▶ _EXERCISE REQUIREMENTS_:
Every line of the data that includes "agent" should be copied out.
-- ENTRIES PROVIDED follows --
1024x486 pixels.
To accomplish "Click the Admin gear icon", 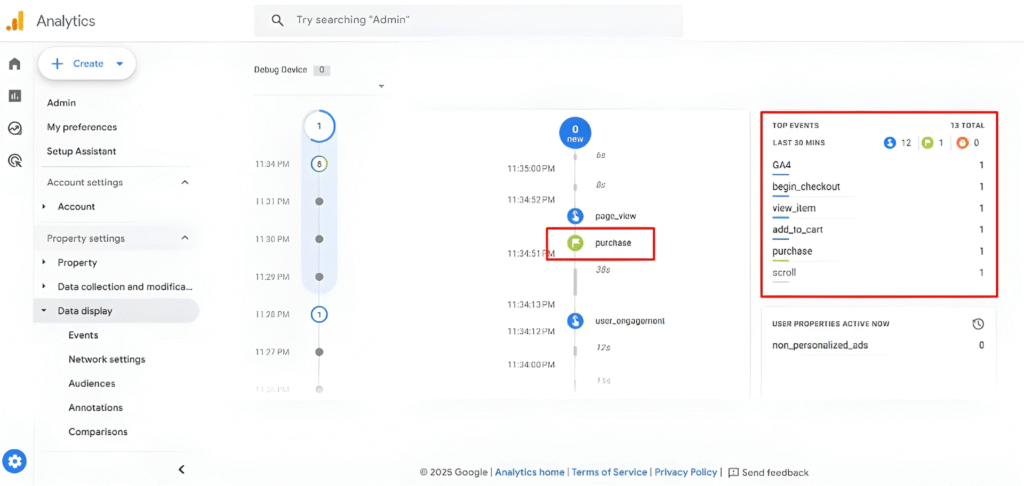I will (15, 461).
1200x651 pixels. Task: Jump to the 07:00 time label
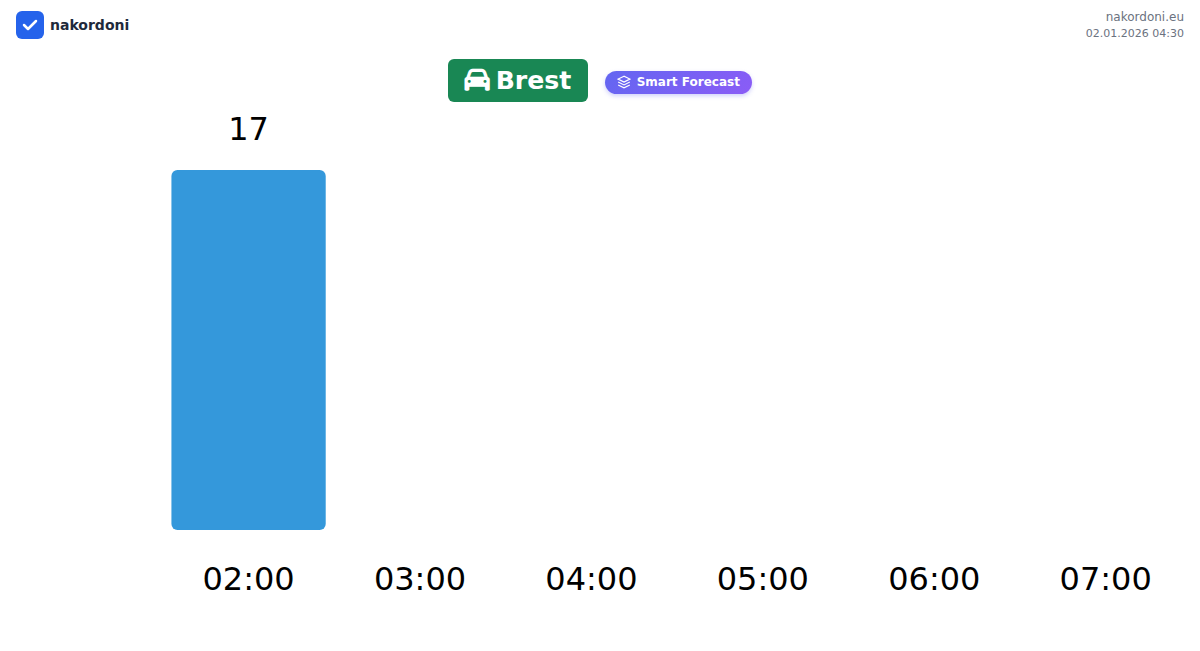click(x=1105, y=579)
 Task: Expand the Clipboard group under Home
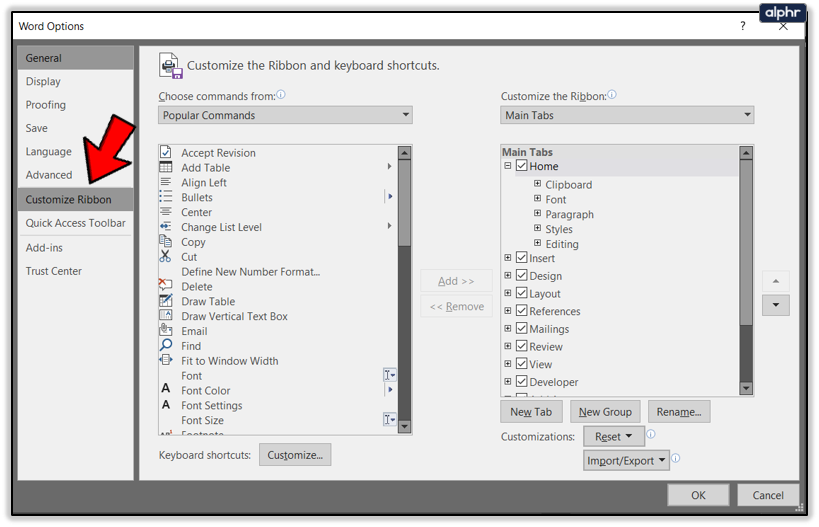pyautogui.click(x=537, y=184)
-- ENTRIES PROVIDED concluded --
-- ENTRIES PROVIDED follows --
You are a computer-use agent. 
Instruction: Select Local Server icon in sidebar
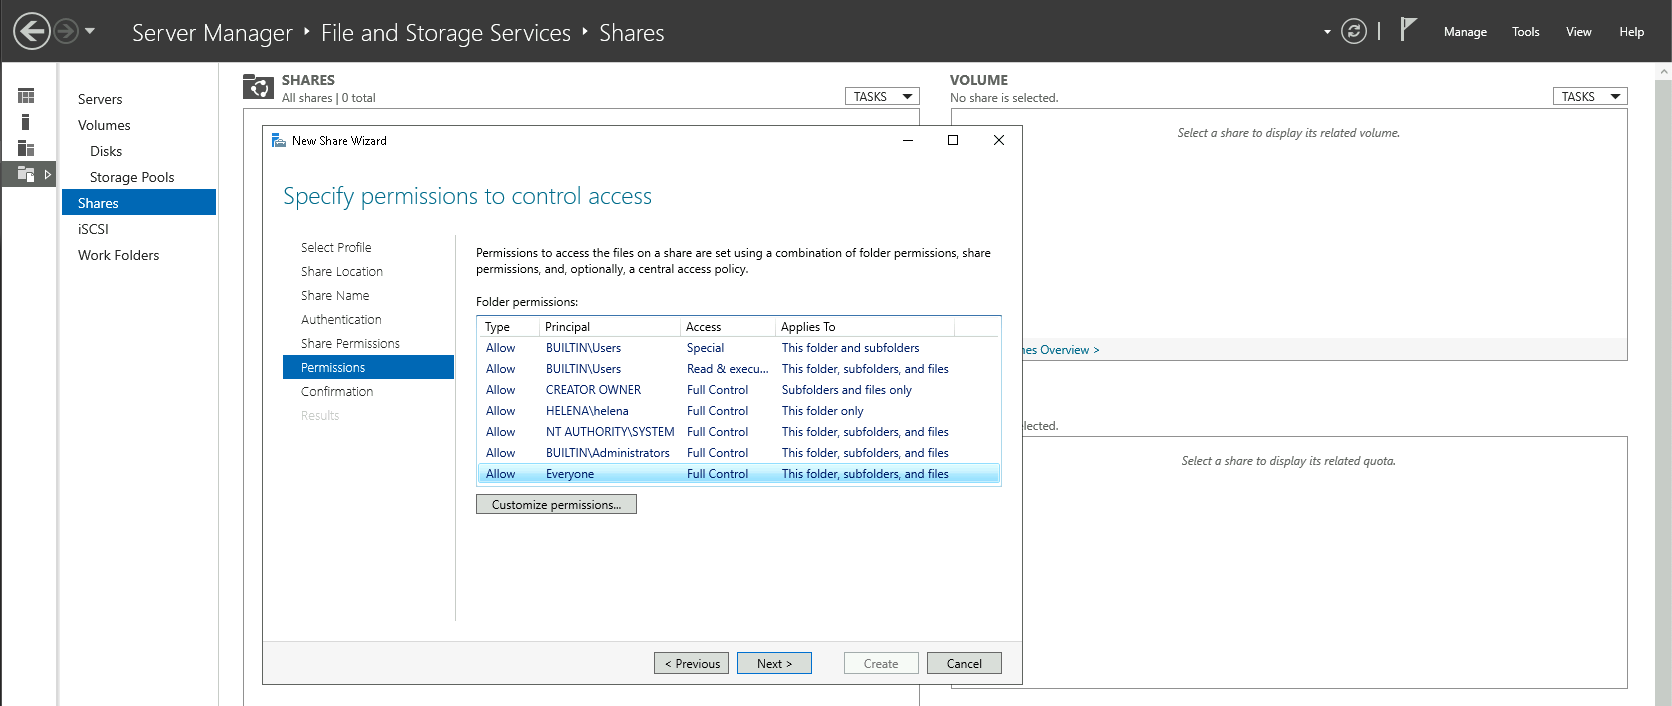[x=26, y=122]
-- ENTRIES PROVIDED concluded --
-- ENTRIES PROVIDED follows --
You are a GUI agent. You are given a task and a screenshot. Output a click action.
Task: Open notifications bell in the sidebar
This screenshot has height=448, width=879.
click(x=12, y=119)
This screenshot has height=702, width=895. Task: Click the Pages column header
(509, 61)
-- ENTRIES PROVIDED concluded --
▶ _TASK RESPONSE_:
You are a computer-use agent. 
You are a GUI agent. You are given a task and a screenshot. Output a click action.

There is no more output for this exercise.